Similarly to ME/CFS, women are much more likely to suffer from Long Covid than men, something which may add to the minimisation of symptoms and misdiagnosis of the illness being psychological in nature due to medical misogyny. Gender disparity in the funding of diseases is also a known phenomenon. The neglect of ME/CFS becomes even starker when you look at how little funding it receives compared to diseases which do not result in a poor quality of life, with studies showing it receives the least funding relative to its needs.


Many people with ME/CFS will tell you they have learnt more about their condition and received more support from fellow people with ME and ME advocates than medical professionals. This can be seen mirrored with Long Covid as members of support pages on Facebook and Reddit skyrocket, and many reports are also finding Long Covid sufferers are turning to disproven and expensive treatments due to a lack of answers elsewhere. The ME and Long Covid communities are incredible places, but we shouldn’t have to use our precious energy to continuously advocate for ourselves or fight to be believed.

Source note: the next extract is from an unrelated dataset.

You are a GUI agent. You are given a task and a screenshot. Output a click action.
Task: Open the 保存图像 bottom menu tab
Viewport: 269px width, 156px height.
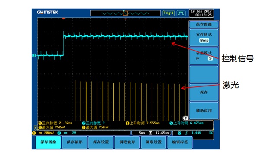pyautogui.click(x=48, y=142)

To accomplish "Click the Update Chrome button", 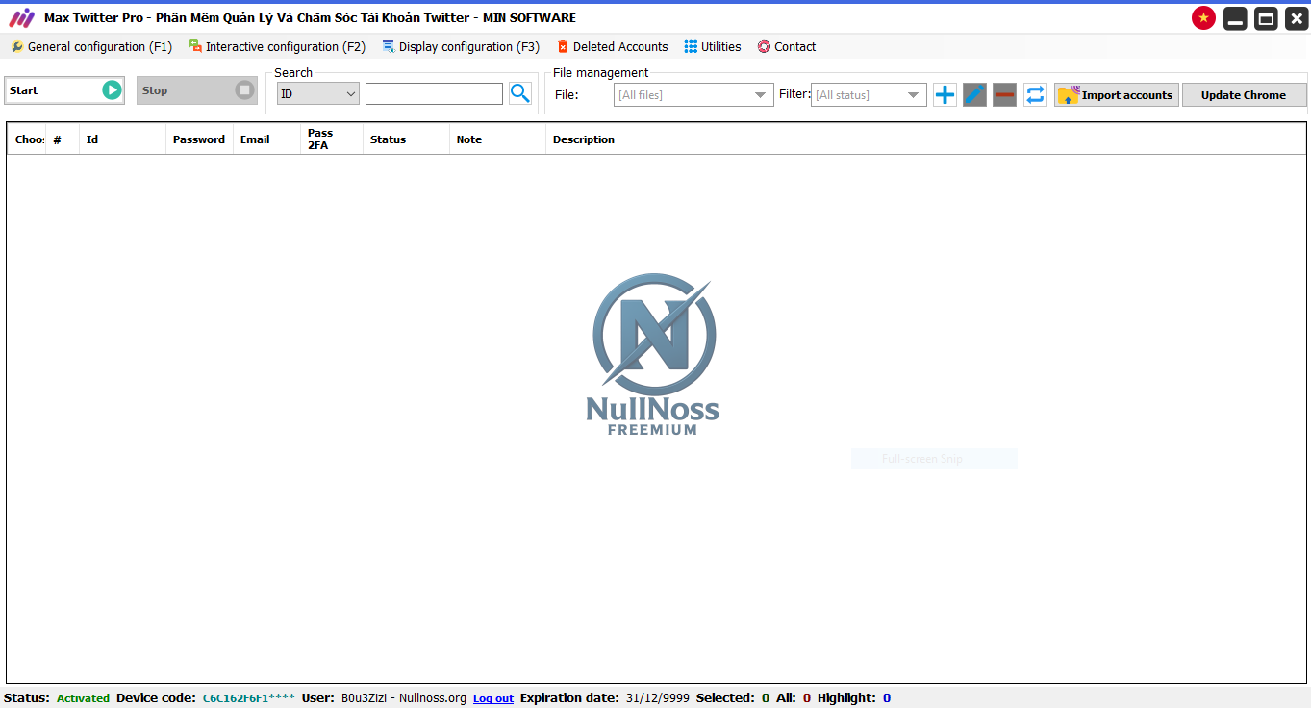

As much as the general public wants to believe the pandemic is over and acquiring a significant post-viral disability isn’t something that will ever happen to them, it looks like we may be on track for Long Covid to start causing serious dents in how society functions. Long covid shrunk the American workforce by approximately 1.6 million full-time equivalent workers at any given time in the first 20 months of the pandemic, and in the UK an estimated 80,000 people have left work due to Long Covid, something that can also be seen mirrored with ME/CFS, with approximately 75% of sufferers being too unwell to work.


Personally, I’d rather not dwell on how long covid will impact our broken economic system but how these diseases have affected the friends I’ve made through this suffering; their pain, their relationships, their independence. Post-viral illness has taught me to find solace in taking life at a slower pace, be grateful for the tiny things, be compassionate and always keep hope. But it really is time that our hope and advocacy finally leads to an end of gaslighting and neglect, and is turned into recognition, funding, research and real action.